Il courait de long en large sur le bord de la falaise et sa voix prenait des intonations hystériques :
— Revenez ! Revenez !
Simon et Maurice le rejoignirent, mais Ralph les fixa sans ciller. Simon se détourna, et d'un revers de main essuya ses joues mouillées. Ralph puisa au fond de son être le mot le plus grossier qu'il connût :
— Ce bon Dieu de feu ; ils l'ont laissé mourir !
Son regard descendit vers la pente hostile de la montagne où Piggy arrivait, hors d'haleine, gémissant comme un petit. Ralph serra les poings et devint très rouge. L'intensité de son regard, l'amertume de sa voix guidèrent l'attention des autres.
— Les voilà !
Un cortège avançait dans les éboulis roses proches du bord de l'eau. Quelques garçons portaient une casquette noire, mais la plupart étaient presque nus. Ils levaient leurs bâtons en l'air dès qu'ils atteignaient un passage d'accès plus facile et ils rythmaient un chant qui avait trait au fardeau transporté avec soin par les jumeaux. Ralph reconnut facilement Jack, même de si loin, à cause de sa haute taille, de ses cheveux roux et de sa place à la tête de la colonne, naturellement.

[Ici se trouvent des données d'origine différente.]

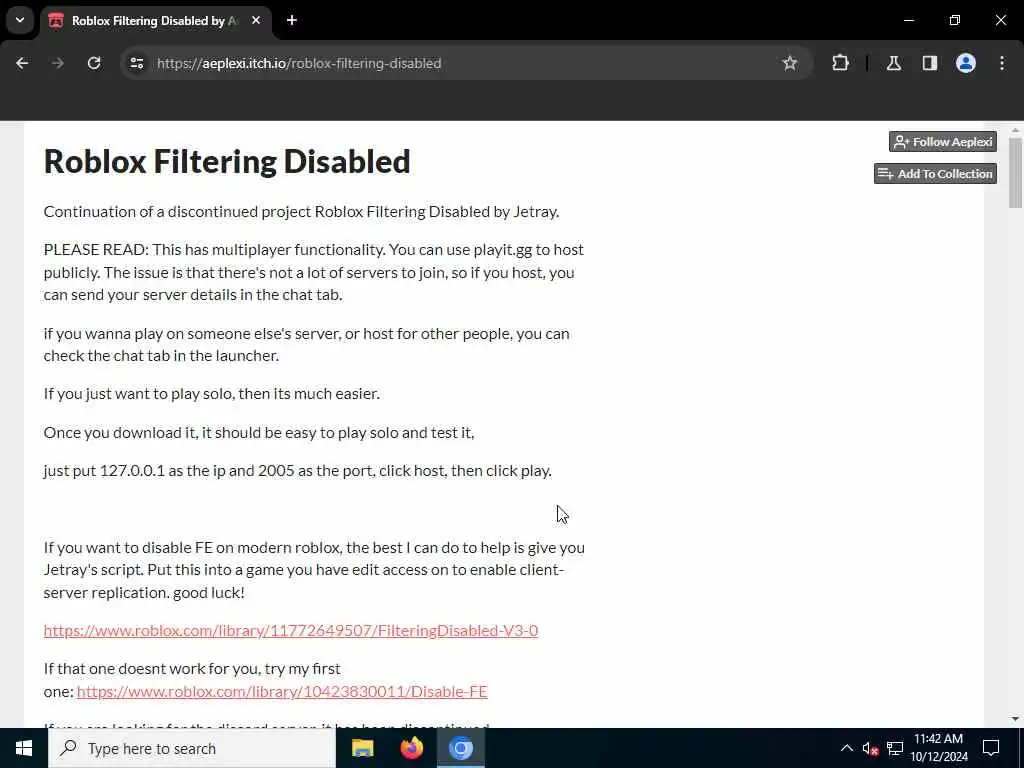Reload the current page
Image resolution: width=1024 pixels, height=768 pixels.
(x=94, y=63)
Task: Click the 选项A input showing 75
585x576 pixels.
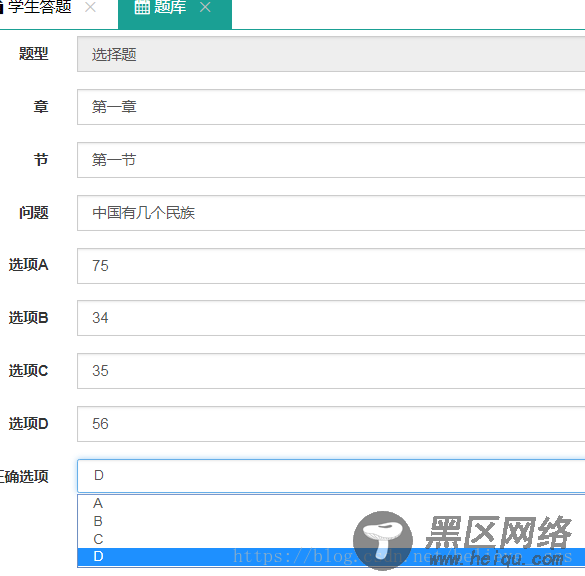Action: 331,266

Les regards de Simon allaient de Ralph à Jack comme ils étaient allés tout à l'heure de Ralph à l'horizon. Ce qu'il vit parut l'effrayer. Ralph ne disait plus rien, en attendant que la procession se rapprochât. La mélopée devenait plus nette, mais, à cette distance, on ne percevait pas encore les paroles. Derrière Jack, les jumeaux portaient sur leurs épaules un gros épieu d'où un cochon sauvage éventré se balançait lourdement au rythme de leur marche pénible sur le sol inégal. La tête du cochon pendait au bout de sa gorge fendue et semblait chercher quelque chose par terre. Enfin, les paroles de la mélopée leur parvinrent par-dessus le ravin rempli de cendres et de bois calciné.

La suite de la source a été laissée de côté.